▶ _Exercise_:
Copy every record exactly, and keep the pictures out.

[Collected data entries]
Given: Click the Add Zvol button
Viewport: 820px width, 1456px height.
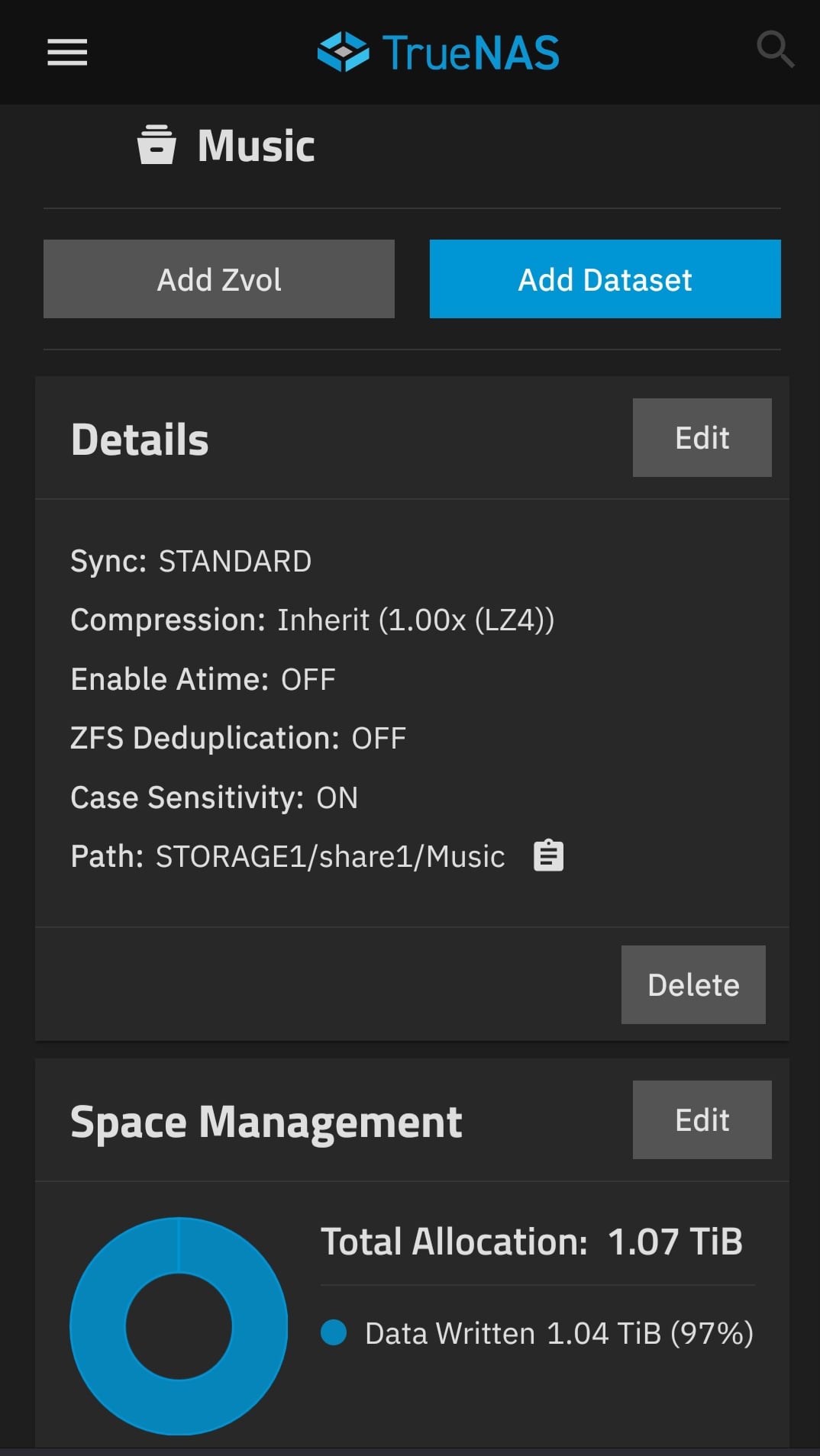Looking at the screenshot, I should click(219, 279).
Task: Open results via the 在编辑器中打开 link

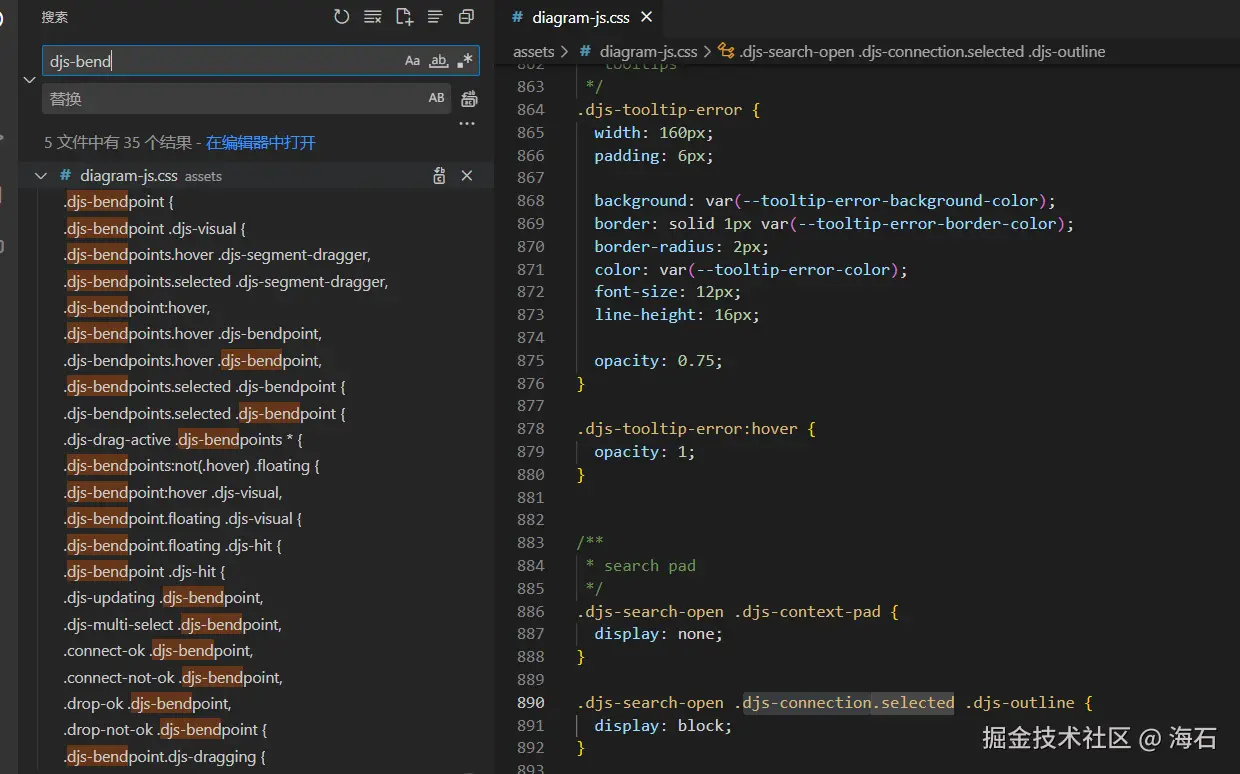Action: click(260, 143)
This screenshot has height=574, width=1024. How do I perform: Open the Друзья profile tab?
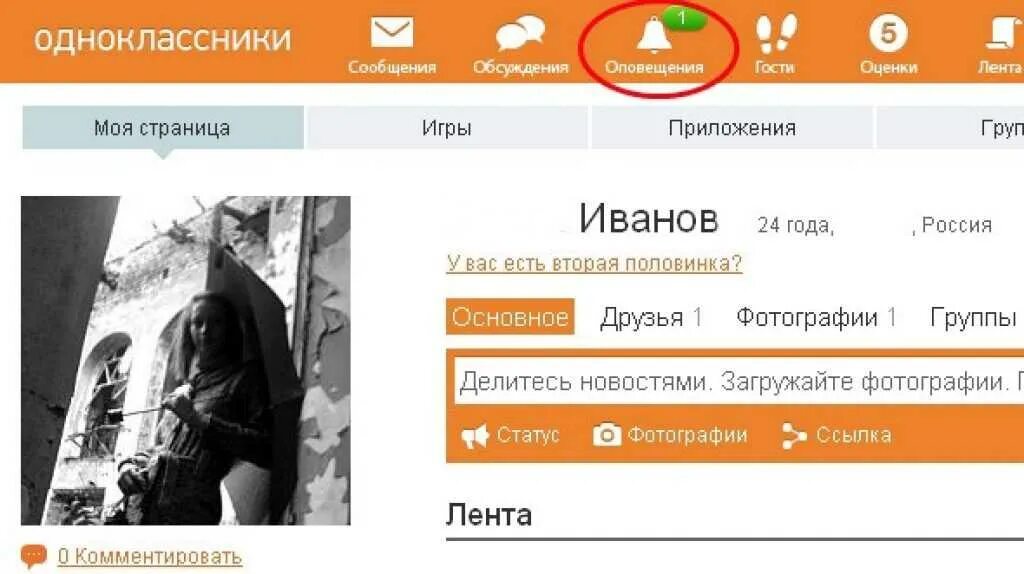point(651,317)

▶ _Exercise answer_:
Given: Click the Add Zvol button
Viewport: 820px width, 1456px height.
Looking at the screenshot, I should click(219, 279).
Task: Open results via the 在编辑器中打开 link

Action: click(260, 143)
This screenshot has height=574, width=1024. How do I perform: Open the Друзья profile tab?
point(651,317)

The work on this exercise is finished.